Queen was delivering sandwiches for Cox III, a Jimmy John’s franchisee, when Queen hit another driver with his car. The other driver filed a liability case against Queen and Cox III. Queen’s vehicle was insured by an auto policy provided by Defendant Farmers Insurance Exchange (“Farmers”). Queen and Cox III sought coverage and indemnification through the auto liability policy provided by Farmers. Farmers declined to cover Queen and Cox III because of two exclusionary provisions in the subject insurance policy. The relevant provisions stated:

. . .

This coverage does not apply to:

1. Bodily injury or property damage arising out of the ownership, maintenance or use of a vehicle while used to carry persons or property for a charge.

. . .

6. Bodily injury or property damage arising out of the ownership, maintenance or use of any vehicle by any person employed or otherwise engaged in a business . . . . This exclusion does not apply to the maintenance or use of a:

a. Private passenger car
b. Utility car that you own if rated as a private passenger car, or
c. Utility trailer used with a vehicle described in a. or b. above.

#### [SOURCE EXCERPT]
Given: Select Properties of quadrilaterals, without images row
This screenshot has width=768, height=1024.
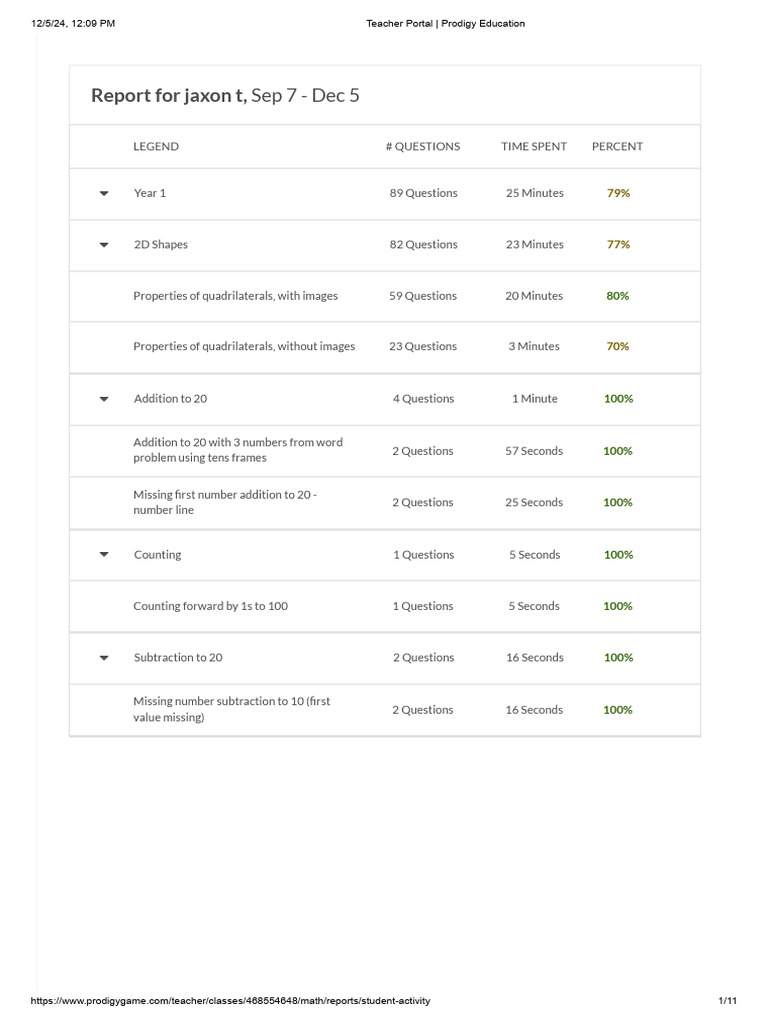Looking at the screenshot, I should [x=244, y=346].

#### [REQUIREMENTS]
A. Retype the insurance passage word for word, everything from "This coverage does" down to "for a charge.".
B. According to the insurance passage, why did Farmers decline to cover Queen and Cox III?
The data above is separate material, unrelated to the insurance passage.

#### [THE RESPONSES]
A.
This coverage does not apply to:

1. Bodily injury or property damage arising out of the ownership, maintenance or use of a vehicle while used to carry persons or property for a charge.

B. Farmers declined because of two exclusionary provisions in the insurance policy.